Bir Dil İki Kurs Elli Kitap
LGS (Liseye Giriş Sınavı) sonuçları 26 Haziran’da açıklandı. Geçen
sene sınav çok oturumlu ama tercih daha basitti. Bu sene ise sınav
tek oturumlu ama tercih çok oturumlu. Velilere daha çok iş düşüyor.
Geçen yıl herkes sınava girmek zorunda idi ve sınavdan aldığı puana
göre bir okula yerleşiyordu. Bu sene kriterler çeşitlendi. Bu
sınava giren öğrencilerin çoğu için merkezi sınavın bir anlamı yok.
Sadece %13 kadarı merkezi sınavdan aldığı puana göre yerleşecek.
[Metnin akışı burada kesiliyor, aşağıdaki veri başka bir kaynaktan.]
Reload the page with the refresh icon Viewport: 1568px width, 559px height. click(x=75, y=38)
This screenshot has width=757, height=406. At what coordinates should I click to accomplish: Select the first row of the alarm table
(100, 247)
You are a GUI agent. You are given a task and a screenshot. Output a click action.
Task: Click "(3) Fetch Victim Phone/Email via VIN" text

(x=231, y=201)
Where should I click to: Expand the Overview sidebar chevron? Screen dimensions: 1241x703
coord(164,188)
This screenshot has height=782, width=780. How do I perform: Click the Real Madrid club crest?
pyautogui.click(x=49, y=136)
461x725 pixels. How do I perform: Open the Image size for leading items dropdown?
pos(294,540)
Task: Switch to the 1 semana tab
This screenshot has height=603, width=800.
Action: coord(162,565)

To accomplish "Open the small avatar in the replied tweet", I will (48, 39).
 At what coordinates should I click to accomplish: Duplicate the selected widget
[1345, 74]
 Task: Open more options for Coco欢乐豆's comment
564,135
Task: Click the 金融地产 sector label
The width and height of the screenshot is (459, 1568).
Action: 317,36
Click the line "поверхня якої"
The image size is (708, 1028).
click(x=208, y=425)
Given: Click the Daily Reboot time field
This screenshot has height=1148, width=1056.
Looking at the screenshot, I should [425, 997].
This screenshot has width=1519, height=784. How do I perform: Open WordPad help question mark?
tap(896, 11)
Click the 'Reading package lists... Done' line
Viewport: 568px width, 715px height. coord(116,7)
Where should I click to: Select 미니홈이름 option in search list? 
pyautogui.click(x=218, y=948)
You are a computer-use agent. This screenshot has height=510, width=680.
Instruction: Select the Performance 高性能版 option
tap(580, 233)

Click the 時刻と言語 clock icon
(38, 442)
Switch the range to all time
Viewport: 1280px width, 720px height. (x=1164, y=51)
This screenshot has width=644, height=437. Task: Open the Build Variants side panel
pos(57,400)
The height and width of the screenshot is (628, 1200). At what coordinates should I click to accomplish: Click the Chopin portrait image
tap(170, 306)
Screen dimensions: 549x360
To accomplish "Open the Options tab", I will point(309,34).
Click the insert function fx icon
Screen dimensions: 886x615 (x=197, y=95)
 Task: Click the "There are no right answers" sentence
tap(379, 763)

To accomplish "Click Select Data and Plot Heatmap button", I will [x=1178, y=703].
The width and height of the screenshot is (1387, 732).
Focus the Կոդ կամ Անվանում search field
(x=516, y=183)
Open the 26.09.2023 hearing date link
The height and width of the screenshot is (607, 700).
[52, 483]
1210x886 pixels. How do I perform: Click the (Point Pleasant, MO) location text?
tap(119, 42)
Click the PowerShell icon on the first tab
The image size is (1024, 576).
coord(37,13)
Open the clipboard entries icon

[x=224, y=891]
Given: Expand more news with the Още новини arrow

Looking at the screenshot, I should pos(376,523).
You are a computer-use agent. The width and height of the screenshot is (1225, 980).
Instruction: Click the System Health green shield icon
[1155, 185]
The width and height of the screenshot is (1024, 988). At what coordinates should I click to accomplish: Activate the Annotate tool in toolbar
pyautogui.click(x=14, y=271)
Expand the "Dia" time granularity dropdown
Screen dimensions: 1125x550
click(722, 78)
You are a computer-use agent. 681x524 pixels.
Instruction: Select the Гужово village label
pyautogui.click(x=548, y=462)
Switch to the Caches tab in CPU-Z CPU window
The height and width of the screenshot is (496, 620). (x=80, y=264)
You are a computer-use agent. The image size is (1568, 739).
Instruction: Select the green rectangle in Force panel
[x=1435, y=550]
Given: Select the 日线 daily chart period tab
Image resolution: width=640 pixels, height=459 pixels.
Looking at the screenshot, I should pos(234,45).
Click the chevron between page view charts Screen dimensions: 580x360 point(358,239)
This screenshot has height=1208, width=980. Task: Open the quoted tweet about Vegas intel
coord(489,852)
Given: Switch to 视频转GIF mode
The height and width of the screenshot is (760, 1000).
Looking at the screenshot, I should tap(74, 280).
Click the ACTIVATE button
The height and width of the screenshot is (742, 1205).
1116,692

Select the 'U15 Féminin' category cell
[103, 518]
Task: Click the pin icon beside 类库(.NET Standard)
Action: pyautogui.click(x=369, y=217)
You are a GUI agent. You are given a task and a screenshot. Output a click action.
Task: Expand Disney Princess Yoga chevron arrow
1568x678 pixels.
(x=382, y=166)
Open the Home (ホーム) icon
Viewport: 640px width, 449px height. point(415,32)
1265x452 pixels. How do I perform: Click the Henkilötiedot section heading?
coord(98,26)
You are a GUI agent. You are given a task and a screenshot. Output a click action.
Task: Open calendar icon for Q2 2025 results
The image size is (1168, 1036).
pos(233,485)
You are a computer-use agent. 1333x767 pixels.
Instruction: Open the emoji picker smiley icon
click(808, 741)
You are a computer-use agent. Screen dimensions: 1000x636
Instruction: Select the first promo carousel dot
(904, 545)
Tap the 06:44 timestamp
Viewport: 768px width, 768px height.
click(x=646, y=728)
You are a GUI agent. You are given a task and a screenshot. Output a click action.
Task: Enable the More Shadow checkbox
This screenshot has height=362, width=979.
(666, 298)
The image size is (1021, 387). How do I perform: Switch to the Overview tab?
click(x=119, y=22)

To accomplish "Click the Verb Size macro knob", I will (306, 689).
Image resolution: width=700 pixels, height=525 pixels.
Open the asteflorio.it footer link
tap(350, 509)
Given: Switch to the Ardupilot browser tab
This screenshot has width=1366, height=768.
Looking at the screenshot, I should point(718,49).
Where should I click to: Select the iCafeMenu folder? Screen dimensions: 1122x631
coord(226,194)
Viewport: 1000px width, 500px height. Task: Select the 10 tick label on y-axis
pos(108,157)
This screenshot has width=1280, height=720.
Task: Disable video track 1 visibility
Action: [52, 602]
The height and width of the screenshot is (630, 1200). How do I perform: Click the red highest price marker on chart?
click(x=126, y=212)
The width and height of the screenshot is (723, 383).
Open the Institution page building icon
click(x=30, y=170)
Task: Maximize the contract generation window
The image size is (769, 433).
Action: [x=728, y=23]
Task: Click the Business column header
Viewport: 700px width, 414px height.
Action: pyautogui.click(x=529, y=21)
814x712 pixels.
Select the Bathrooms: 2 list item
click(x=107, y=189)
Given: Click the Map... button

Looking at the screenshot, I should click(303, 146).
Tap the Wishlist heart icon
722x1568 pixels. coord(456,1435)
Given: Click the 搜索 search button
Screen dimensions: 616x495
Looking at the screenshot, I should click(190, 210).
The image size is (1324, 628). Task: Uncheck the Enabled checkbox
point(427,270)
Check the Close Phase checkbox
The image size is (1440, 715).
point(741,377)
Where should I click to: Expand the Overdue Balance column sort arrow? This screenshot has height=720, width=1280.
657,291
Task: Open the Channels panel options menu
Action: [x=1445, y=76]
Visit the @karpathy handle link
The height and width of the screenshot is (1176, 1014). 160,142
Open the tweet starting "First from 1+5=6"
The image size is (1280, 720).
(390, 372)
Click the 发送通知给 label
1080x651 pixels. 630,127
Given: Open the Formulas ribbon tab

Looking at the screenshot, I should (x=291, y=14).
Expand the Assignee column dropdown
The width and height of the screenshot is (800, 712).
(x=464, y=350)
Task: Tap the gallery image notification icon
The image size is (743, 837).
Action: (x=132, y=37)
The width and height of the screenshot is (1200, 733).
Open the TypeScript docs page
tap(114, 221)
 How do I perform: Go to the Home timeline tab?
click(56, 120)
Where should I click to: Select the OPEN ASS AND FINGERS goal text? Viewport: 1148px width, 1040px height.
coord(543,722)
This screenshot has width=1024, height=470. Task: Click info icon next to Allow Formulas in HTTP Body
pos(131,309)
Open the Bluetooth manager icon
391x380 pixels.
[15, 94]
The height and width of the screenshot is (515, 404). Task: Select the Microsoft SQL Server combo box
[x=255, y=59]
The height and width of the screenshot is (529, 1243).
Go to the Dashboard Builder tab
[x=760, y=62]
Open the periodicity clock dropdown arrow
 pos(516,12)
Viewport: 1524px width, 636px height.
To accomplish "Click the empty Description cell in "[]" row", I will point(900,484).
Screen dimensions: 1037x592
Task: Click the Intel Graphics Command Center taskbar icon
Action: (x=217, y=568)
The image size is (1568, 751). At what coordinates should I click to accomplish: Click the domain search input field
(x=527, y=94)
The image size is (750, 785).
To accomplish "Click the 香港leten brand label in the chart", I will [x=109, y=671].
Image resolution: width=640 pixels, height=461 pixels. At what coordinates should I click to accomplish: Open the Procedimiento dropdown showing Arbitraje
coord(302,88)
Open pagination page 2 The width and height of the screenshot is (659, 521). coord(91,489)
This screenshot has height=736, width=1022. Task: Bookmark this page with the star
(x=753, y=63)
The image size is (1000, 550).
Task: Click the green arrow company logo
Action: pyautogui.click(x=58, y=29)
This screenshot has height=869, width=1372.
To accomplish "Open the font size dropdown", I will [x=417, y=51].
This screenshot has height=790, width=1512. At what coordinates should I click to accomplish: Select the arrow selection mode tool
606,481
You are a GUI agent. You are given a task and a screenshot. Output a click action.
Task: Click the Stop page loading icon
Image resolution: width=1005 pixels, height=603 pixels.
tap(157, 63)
Geriye kalan %87’lik kısmı yerel yerleştirme sistemine göre bir
liseye kaydolacak.
Yerel yerleştirme demek adrese dayalı sistem demek. Öğrencilerimiz
evlerine en yakın okulları tercih edecekler. Beş tercihte bulunma
hakları olacak. Öncelikle sistemin pazartesi günü açılması
bekleniyor. Sistem açıldığında daha net konuşabileceğiz. Kimin ne
tür okullardan kaç tane tercih etme imkânı var daha net görülecek.
Fakat görünen o ki herkes öncelikle adrese dayalı olarak 5 tercihte
bulunacak. Ve bu 5 tercihin en fazla üçü aynı okul türü olacak.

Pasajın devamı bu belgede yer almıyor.